The village was first mentioned in an Ottoman defter of 1468, where it is listed under the name of Kleshtino and described as having ninety-seven households. In 1481, the village possessed two hundred and thirteen households, a church, mills, and a kiln. The Turkish documents suggest a prosperous place, noting the production of vines, walnuts, onions, garlic, cabbage, peas, flax, honey, pigs, and silkworms.

In 1845 the Russian slavist Victor Grigorovich recorded Kleshtina (Клештина) as mainly Bulgarian village. Johann Georg von Hahn in his map from 1861 marked the village as Bulgarian, too. Besides Slav-speaking population there were 150 Albanians in Kato Kleines in the end of 19th century. According to the statistics of geographer Dimitri Mishev (D. M. Brancoff), the village had a total Christian population of 504 in 1905, all Patriarchist Bulgarians. It also had 1 Greek school.

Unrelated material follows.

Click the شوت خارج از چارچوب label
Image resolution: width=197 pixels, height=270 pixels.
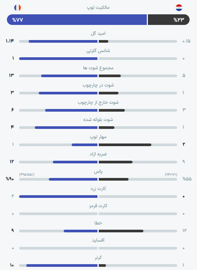[x=98, y=102]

Muslims of Kato Klestina were Albanian speakers. The 1920 Greek census recorded 792 people in the village, and 320 inhabitants (49 families) were Muslim in 1923. Following the Greek–Turkish population exchange, Greek refugee families in Kato Klestina were from East Thrace (2), Asia Minor (1) and the Caucasus (74) in 1926. The 1928 Greek census recorded 817 village inhabitants. In 1928, the refugee families numbered 77 (288 people).

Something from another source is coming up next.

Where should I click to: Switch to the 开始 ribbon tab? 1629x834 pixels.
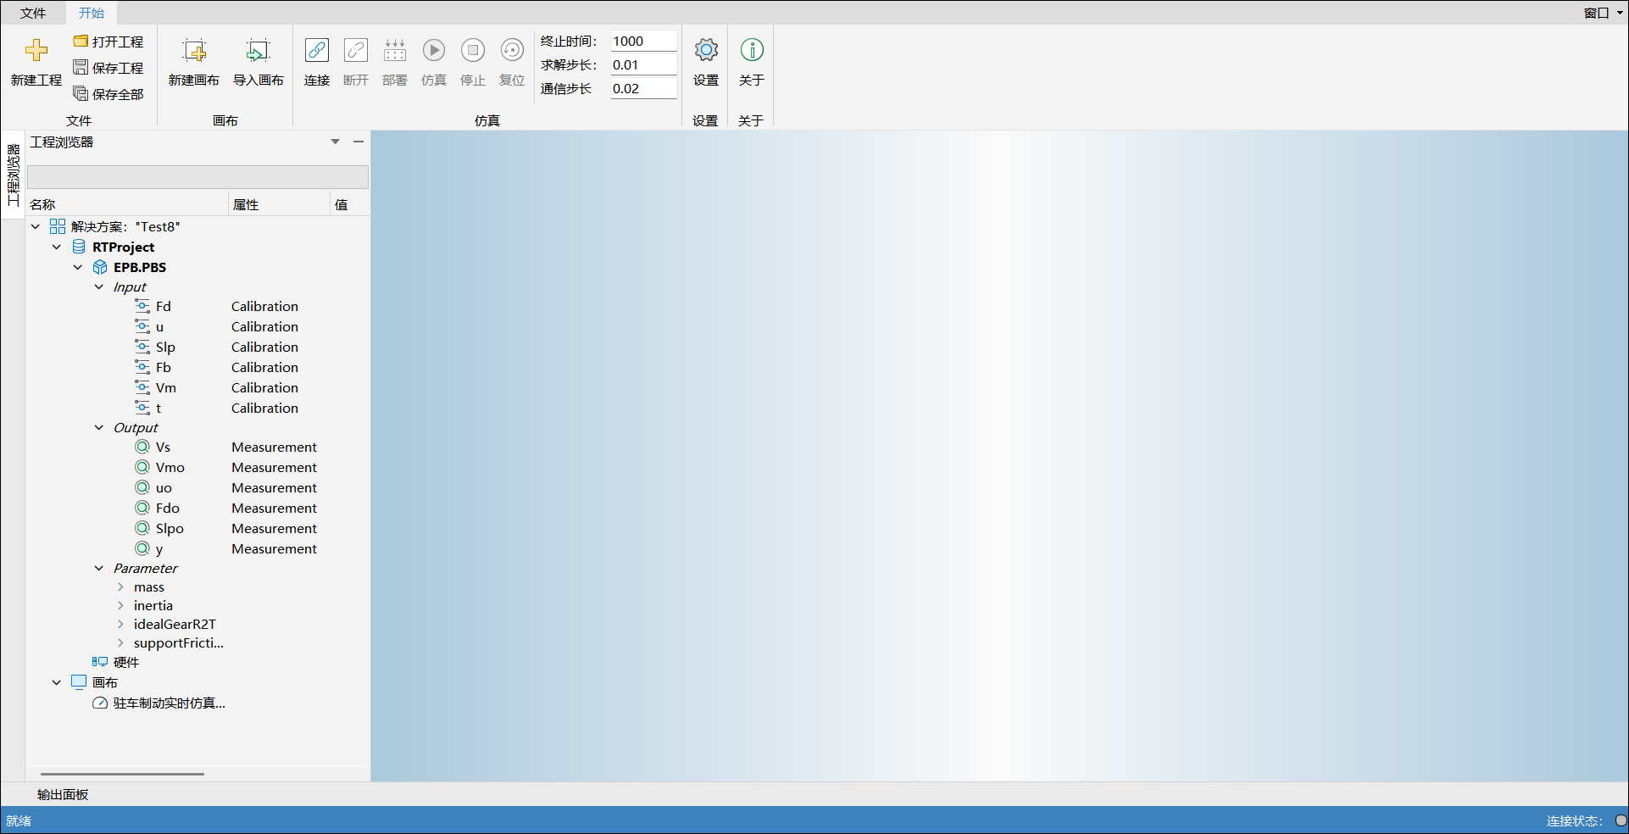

Kato Kleines had 523 inhabitants in 1981. In fieldwork done by anthropologist Riki Van Boeschoten in late 1993, Kato Kleines was populated by a Greek population descended from Anatolian Greek refugees who arrived during the Greek-Turkish population exchange, and Slavophones. The Macedonian language was spoken in the village by people over 30 in public and private settings. Children understood the language, but mostly did not use it. Macedonian was spoken by people over 60, mainly in private.